Ex. 3.18

Read about conjugate gradient algorithms (Murray et al., 1981, for example) Practical Optimization, and establish a connection between these algorithms and partial least squares.

Soln. 3.18

We briefly review the conjugate gradient algorithm described in Murray et al., 1981. The conjugate-gradient method described in Section 4.8.3.1 in Practical Optimization can be applied to minimize the quadratic function \(c^T + \frac{1}{2}x^TGx\), where \(G\) is symmetric and positive definite, it computes the solution of the system

\[\begin{equation} Gx = -c.\non \end{equation}\]

When describing the linear conjugate-gradient method, it's customary to use the notation \(r_j\) (for residual) for the gradient vector \(c+Gx_j\). To initiate the iterations, we adopt the convention that \(\beta_{-1}=0, p_{-1}=0\). Given \(x_0\) and \(r_0=c+ Gx_0\), each iteration includes the following steps for \(k=0,1,...\):

\[\begin{eqnarray} p_k &=&-r_k + \beta_{k-1}p_{k-1}\non\\ \alpha_k &=& \frac{\|r_k\|_2^2}{p_k^TGp_k}\non\\ x_{k+1} &=& x_k + \alpha_kp_k\non\\ r_{k+1} &=& r_k + \alpha_kGp_k\non\\ \beta_k &=& \frac{\|r_{k+1}\|_2^2}{\|r_k\|_2^2}\non \end{eqnarray}\]

In theory, the algorithm will compute the exact solution within a fixed number of iterations.

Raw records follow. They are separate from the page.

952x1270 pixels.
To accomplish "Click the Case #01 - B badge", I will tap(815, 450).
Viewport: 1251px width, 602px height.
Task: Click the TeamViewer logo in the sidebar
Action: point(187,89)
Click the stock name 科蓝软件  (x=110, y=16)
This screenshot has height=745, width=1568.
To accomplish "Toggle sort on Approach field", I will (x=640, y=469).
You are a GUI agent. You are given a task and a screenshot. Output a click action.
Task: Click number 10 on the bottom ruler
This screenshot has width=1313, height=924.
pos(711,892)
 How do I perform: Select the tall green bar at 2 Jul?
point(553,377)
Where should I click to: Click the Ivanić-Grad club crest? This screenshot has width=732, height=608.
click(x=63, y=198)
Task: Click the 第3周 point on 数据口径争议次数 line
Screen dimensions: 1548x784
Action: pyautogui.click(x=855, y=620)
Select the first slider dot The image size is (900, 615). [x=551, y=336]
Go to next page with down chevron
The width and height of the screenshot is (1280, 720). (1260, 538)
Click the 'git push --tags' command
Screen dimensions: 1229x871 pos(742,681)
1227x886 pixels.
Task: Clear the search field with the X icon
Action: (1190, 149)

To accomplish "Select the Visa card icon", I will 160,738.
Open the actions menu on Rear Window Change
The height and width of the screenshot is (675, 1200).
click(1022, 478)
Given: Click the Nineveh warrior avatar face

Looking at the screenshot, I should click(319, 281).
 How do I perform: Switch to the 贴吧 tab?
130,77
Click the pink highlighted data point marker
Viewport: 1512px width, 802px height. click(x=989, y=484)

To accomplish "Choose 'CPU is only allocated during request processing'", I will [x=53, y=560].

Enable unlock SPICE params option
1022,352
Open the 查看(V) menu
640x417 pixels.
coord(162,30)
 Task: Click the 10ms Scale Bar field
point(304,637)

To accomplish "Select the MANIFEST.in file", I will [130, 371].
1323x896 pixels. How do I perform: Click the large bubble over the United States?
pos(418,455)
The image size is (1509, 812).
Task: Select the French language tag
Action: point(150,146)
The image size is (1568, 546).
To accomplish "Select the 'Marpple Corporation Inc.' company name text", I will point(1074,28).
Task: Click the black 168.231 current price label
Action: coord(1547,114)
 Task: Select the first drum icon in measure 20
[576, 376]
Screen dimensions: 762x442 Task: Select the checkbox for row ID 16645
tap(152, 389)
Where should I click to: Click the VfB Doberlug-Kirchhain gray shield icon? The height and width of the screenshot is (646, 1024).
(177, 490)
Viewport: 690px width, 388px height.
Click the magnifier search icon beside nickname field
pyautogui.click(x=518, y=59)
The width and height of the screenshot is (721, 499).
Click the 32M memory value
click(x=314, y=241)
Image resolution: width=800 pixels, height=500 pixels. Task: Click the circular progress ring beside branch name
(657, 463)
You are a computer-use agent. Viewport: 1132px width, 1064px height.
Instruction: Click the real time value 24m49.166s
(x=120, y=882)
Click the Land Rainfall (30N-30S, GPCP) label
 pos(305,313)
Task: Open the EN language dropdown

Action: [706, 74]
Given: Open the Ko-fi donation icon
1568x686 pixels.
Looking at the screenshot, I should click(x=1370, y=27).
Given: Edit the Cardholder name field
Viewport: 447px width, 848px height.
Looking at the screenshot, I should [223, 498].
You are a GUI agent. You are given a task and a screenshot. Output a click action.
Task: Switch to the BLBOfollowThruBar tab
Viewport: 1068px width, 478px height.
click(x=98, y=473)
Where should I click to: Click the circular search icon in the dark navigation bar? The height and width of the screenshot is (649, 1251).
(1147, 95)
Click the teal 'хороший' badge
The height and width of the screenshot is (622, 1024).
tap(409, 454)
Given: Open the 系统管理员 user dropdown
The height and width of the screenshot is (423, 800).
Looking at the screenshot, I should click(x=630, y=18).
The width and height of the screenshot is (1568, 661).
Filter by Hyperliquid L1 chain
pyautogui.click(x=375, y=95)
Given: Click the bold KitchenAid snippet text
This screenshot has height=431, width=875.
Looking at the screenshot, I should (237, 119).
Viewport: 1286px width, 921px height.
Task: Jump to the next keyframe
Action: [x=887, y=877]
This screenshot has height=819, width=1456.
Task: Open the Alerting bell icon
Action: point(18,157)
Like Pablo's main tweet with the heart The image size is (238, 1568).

In particular, the method has the property that, if exact arithmetic is used, convergence will occur in \(m\le n\) iterations, where \(m\) is the number of distinct eigenvalues of \(G\).

The connection between this algorithm (iteratively getting \(\hat\beta^{m}\)) and PLS (iteratively getting \(\hat \by^m\)) is \(\hat \by^m = \bX\hat\beta^m\).